KESIMPULAN DAN SARAN

1. Penambahan kombinasi minyak ikan dan vitamin E pakan induk ikan nila memperlihatkan respons terbaik terhadap kinerja performans reproduksi yang meliputi perkembangan gonad, jumlah induk yang memijah, kualitas telur, derajat tetas telur, dan ketahanan hidup larva.

2. Pakan uji yang memberi hasil terbaik untuk memperbaiki kualitas telur dan larva adalah kombinasi minyak ikan 30 g /kg dan vitamin E 150 mg /kg dalam pakan.

3. Hasil pemeriksaan terhadap estradiol-17ß dalam plasma darah secara umum memperlihatkan kinerja dan respons terbaik pada siklus reproduksi khususnya proses vitelogenesis tahap awal perkembangan gonad.

4. Tingkat kerja osmotik media terbaik terhadap respons dan kinerja performans reproduksi ikan nila adalah salinitas media 10o/oo dengan tingkat kerja osmotik sebesar 245.75 mOsm/L H2O.

Saran

1 Perlu pengkajian yang lebih mendalam tentang manajemen penyusunan suatu formula pakan induk khusus untuk proses pematangan gonad ikan nila, yang sebaiknya me nggunakan kombinasi minyak ikan 30 g/kg dan vitamin E 150 mg/kg dan dalam pakan.
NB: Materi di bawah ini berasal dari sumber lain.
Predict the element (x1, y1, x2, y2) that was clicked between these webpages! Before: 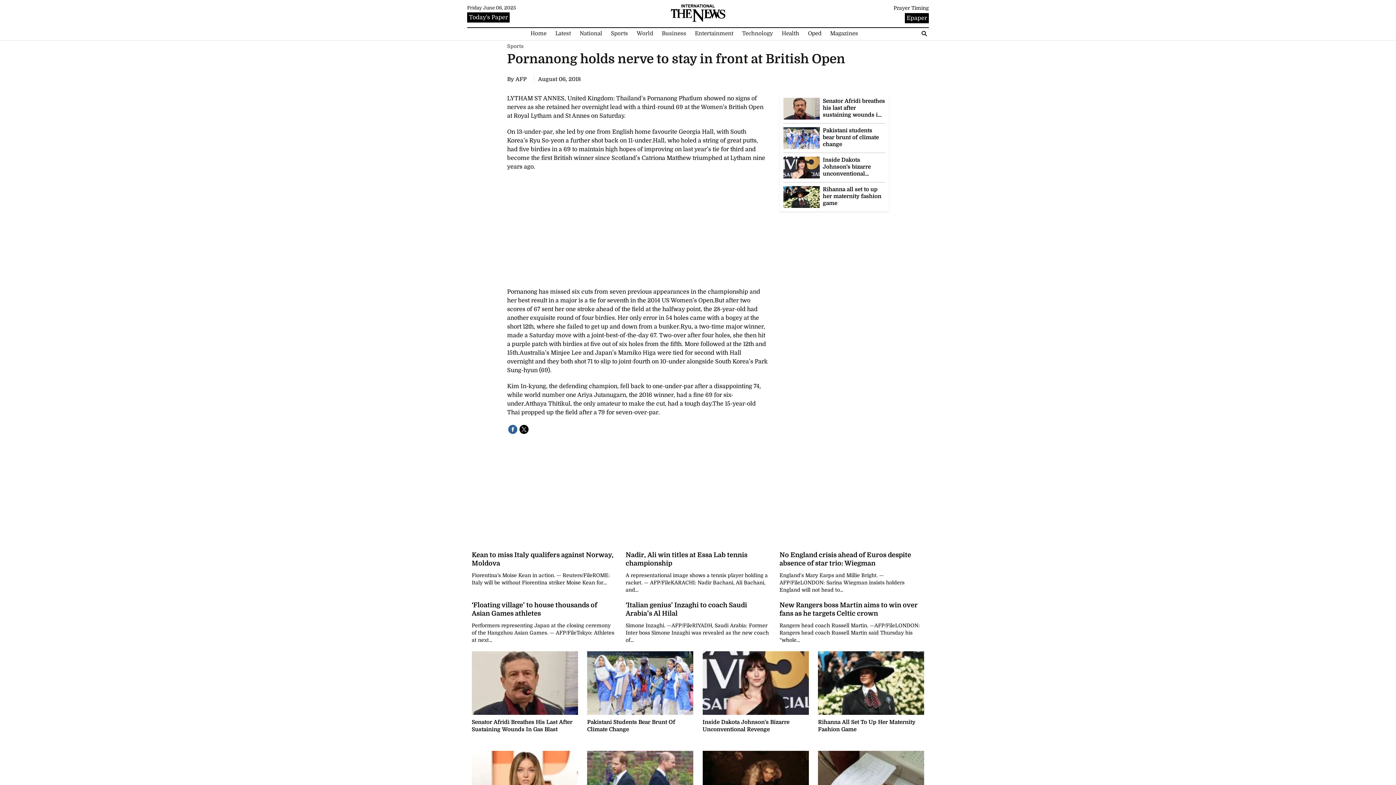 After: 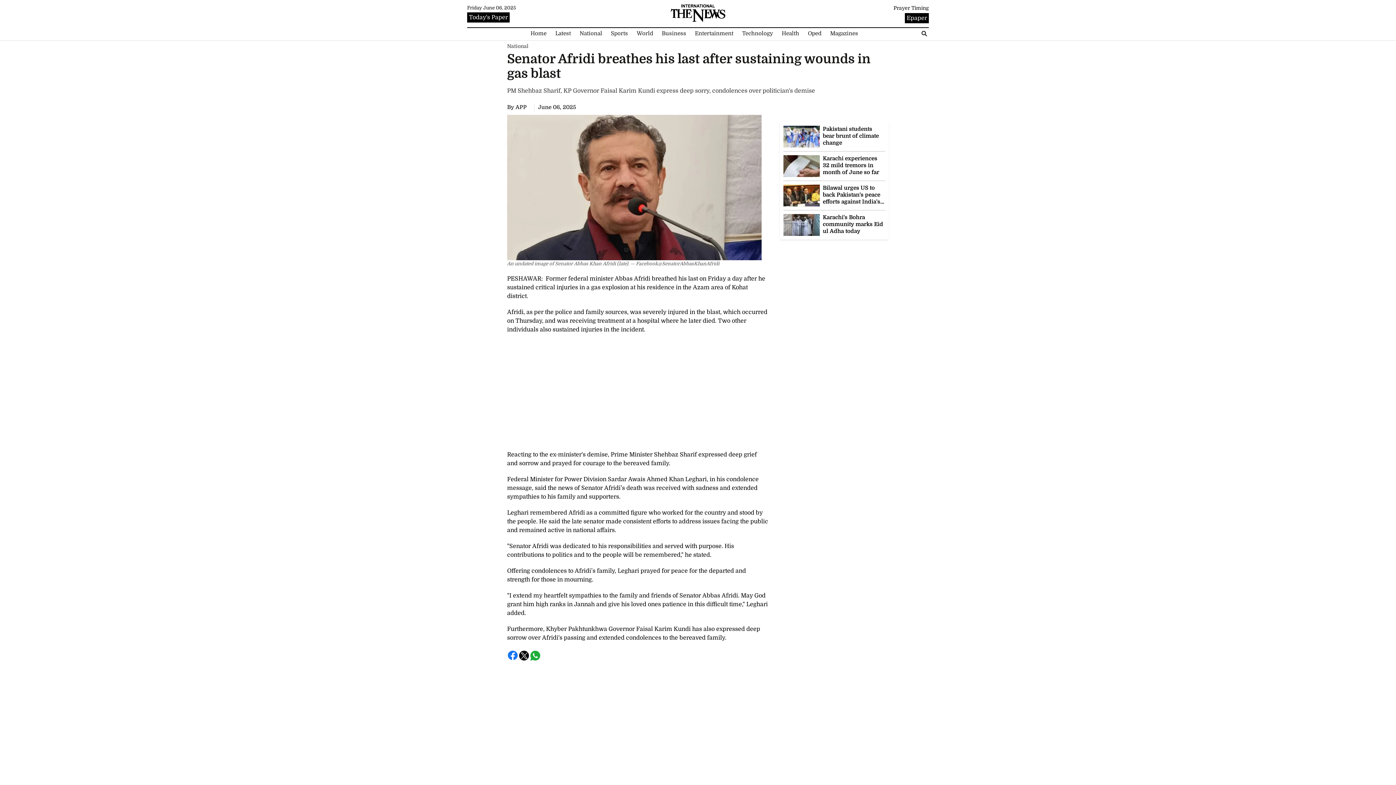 Action: bbox: (471, 651, 578, 741) label: Senator Afridi Breathes His Last After Sustaining Wounds In Gas Blast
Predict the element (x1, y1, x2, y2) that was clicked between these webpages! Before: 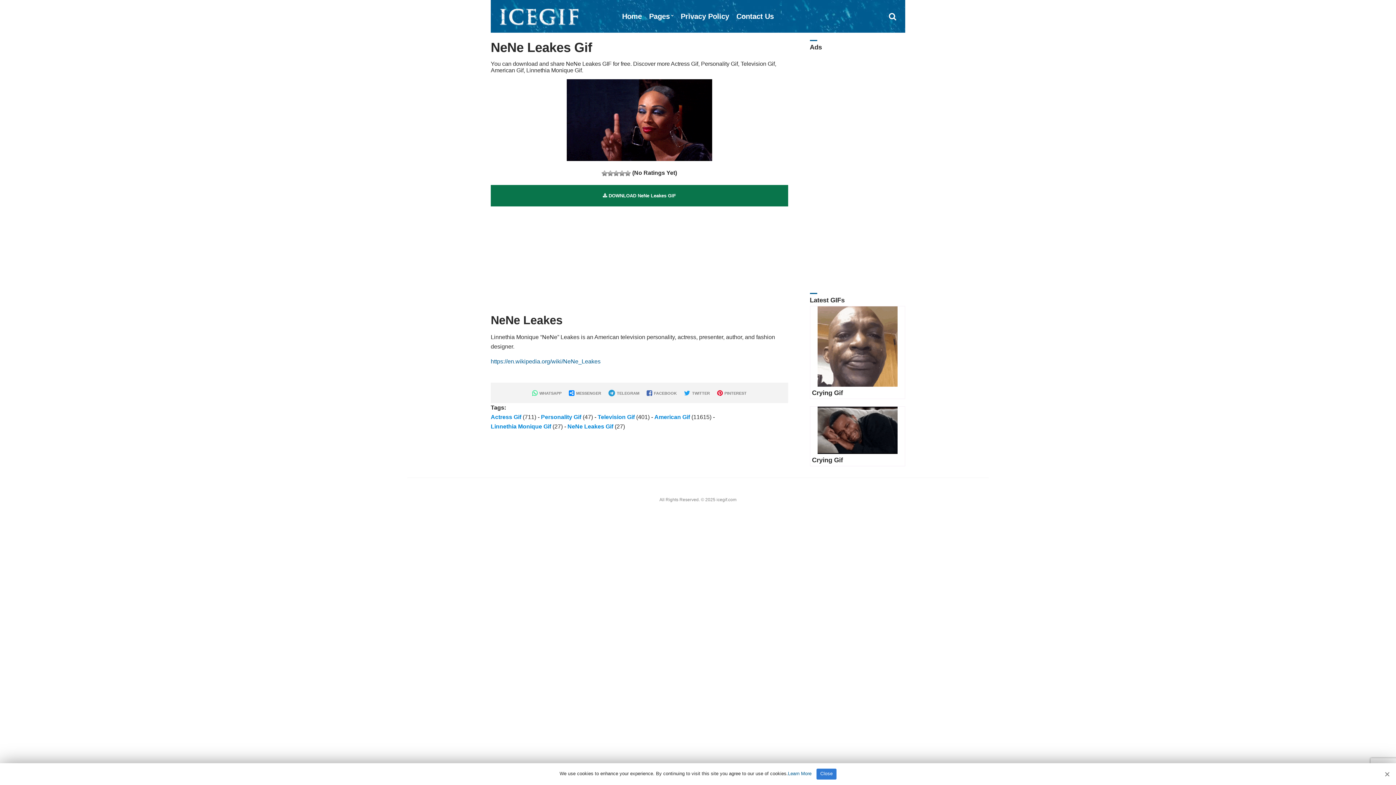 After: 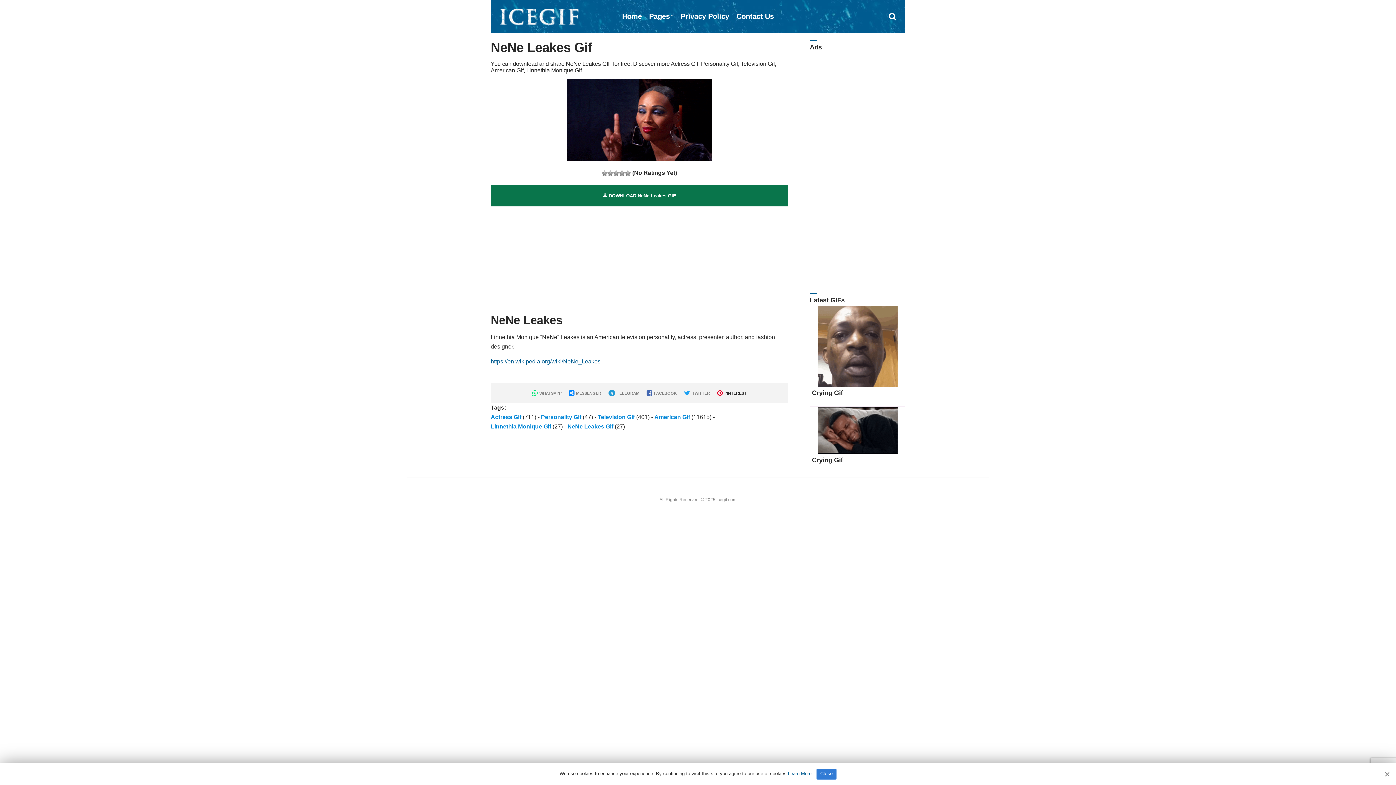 Action: bbox: (717, 391, 746, 395) label:  PINTEREST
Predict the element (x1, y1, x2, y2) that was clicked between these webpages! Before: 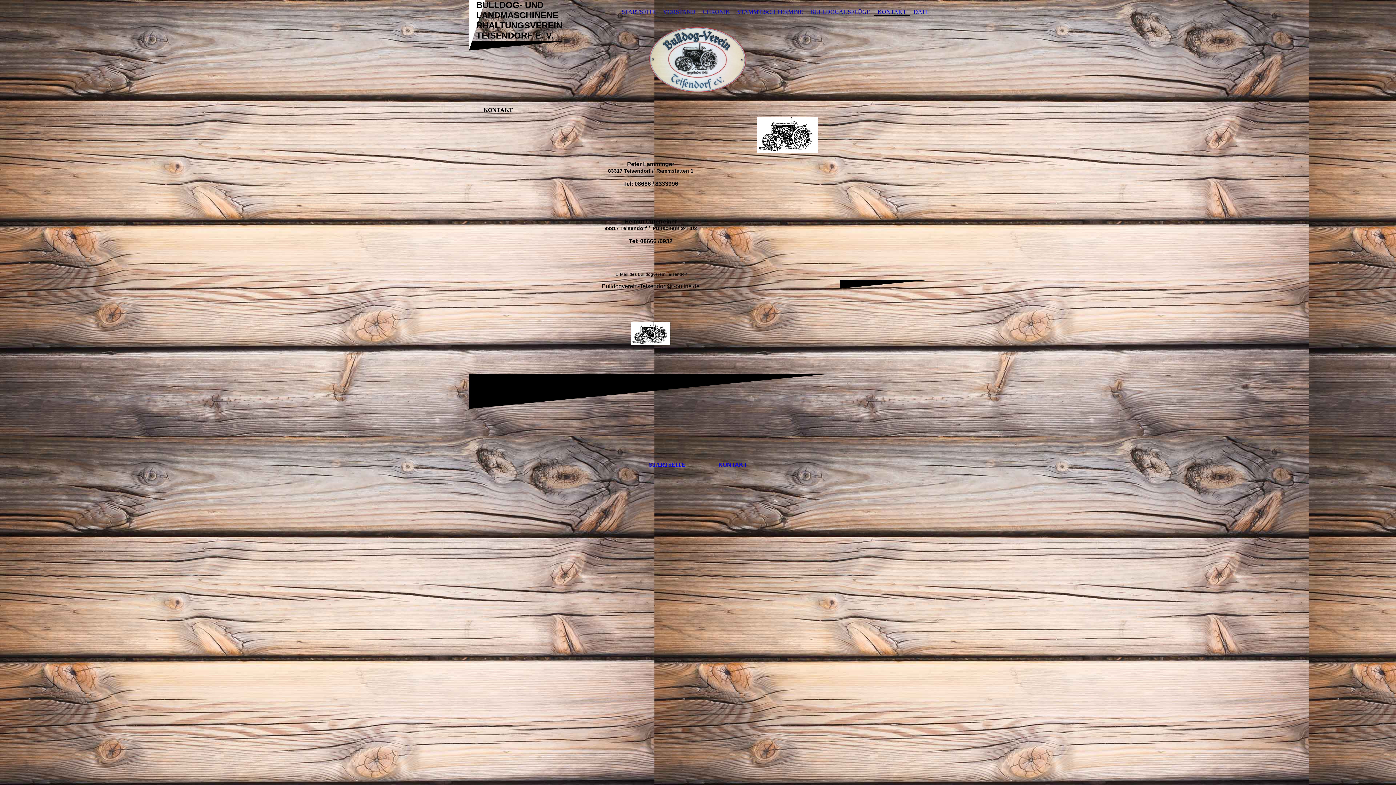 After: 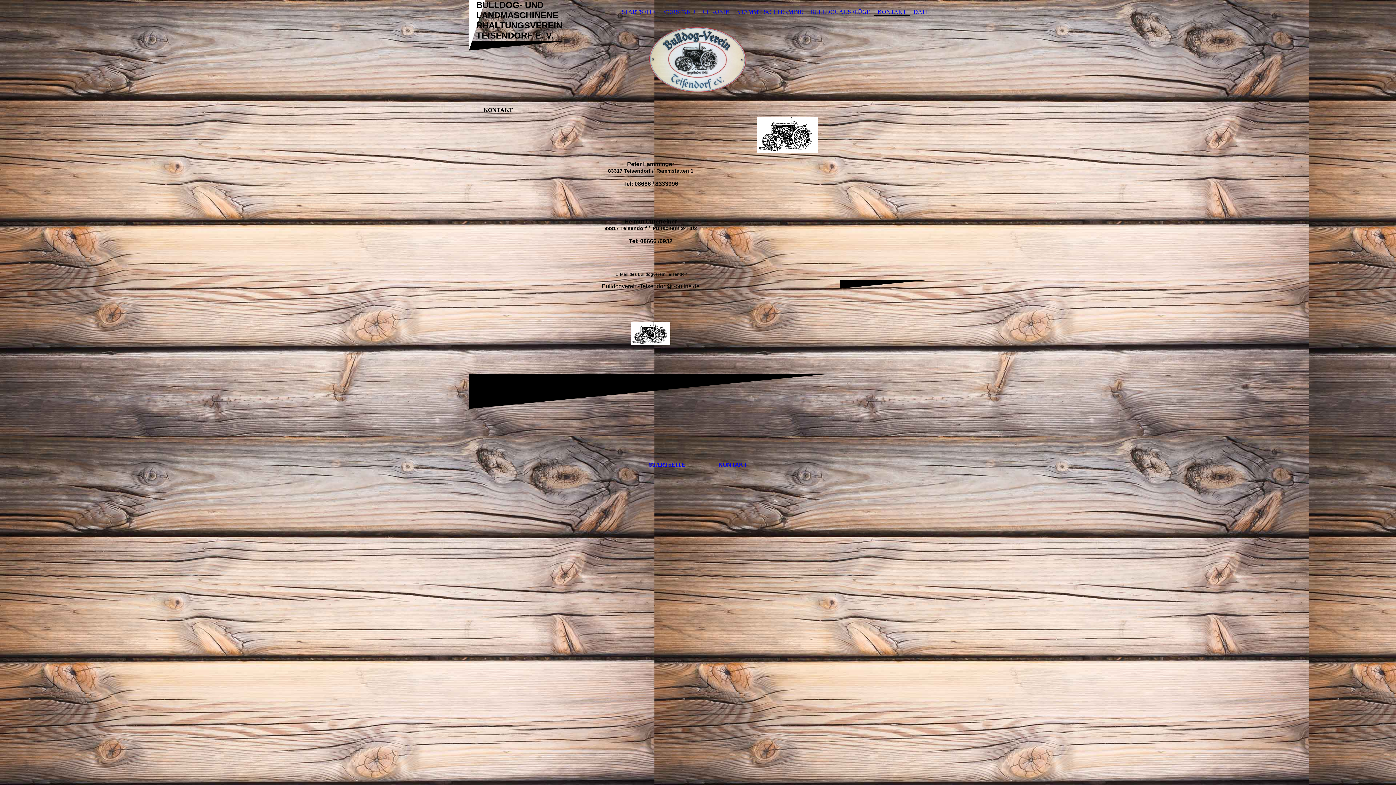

2 Perlu pengkajian yang lebih mendalam tentang faktor lingkungan khususnya salinitas media terhadap ikan uji pada pembenihan ikan nila dengan menggunakan media air laut untuk mempermudah proses adaptasi ikan nila dari lingkungan air tawar ke air laut disarankan ukuran benih 10 -15 g.

3 Proses pembenihan ikan nila sebaiknya dilakukan di media air laut disarankan untuk calon induk yang digunakan harus berasal dari habitat tambak atau air laut sehingga proses adaptasinya lebih mudah.